Krugman's agenda is to advance a proposal he made amid great controversy last summer: that countries facing investor panics should eschew IMF-style austerity, and instead slap emergency controls on outflows of capital. In Krugman's view, when money is fleeing a country it's crazy for the government to blindly follow Hooverite prescriptions; better it should consider the strategy adopted by Malaysia, which announced last September that investors were prohibited from withdrawing their money for a year.

"Just as the right to free speech does not necessarily include the right to shout `Fire!' in a crowded theater," Krugman writes, "the principle of free markets does not necessarily mean that investors must be allowed to trample each other in a stampede."

Nicely put.

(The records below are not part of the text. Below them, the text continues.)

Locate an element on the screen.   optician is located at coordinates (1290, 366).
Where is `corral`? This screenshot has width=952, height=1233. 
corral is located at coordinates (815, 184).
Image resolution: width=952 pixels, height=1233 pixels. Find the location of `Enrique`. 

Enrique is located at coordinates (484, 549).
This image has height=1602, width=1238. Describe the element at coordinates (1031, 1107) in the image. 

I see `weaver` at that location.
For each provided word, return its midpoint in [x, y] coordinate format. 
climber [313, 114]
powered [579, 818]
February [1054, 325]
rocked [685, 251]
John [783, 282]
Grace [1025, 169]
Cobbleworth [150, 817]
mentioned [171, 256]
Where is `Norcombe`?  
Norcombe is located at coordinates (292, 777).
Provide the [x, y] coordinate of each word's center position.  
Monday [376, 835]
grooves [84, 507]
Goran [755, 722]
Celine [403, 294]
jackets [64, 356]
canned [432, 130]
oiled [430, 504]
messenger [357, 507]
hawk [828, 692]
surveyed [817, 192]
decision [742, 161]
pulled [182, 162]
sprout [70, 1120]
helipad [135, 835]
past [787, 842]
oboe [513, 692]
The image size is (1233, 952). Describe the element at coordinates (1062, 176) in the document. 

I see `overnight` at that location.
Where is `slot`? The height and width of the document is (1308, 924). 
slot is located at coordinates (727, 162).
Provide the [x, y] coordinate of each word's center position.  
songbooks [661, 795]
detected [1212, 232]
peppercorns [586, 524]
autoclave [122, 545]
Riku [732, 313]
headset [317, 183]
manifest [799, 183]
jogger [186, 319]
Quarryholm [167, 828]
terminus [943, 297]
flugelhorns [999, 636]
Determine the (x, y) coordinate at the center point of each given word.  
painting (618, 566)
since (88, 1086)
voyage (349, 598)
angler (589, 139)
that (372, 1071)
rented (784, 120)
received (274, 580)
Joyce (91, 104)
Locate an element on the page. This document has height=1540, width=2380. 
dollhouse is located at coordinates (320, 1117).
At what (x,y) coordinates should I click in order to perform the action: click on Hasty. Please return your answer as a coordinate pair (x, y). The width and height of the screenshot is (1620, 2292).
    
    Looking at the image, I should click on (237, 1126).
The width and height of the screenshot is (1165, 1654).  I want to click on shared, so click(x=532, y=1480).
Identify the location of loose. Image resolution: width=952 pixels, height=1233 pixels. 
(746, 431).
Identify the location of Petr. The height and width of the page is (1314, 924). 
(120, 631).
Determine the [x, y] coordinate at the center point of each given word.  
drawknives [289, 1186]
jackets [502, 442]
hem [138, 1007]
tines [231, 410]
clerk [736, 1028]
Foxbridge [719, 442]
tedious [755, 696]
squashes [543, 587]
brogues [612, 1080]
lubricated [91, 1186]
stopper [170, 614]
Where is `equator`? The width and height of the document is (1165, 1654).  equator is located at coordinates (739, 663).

But his book, which he claims to be aiming at "concerned people at large," would better serve such non-expert readers if it included an objective explanation of the problems his proposal would entail. Here's one: When countries limit inflows and outflows of capital, the incentive to reform their economies is reduced. Here's another: If the IMF (which abhors controls on capital outflows) started endorsing the idea, investors might become even more prone to yank their money out of countries at the slightest whiff of trouble, to avoid being locked in.

Despite its flaws, Krugman's book ought to provoke discomfort in the high councils of the IMF and Treasury, especially this observation: "Now as in the 1930's . . . one cannot defend globalization merely by repeating free-market mantras, even as economy after economy crashes. If we want to see more economic miracles, more nations making the transition from abject poverty to the hope of a decent life, we had better find answers to the newly intractable problems of depression economics."

Paul Blustein covers international economics for The Washington Post.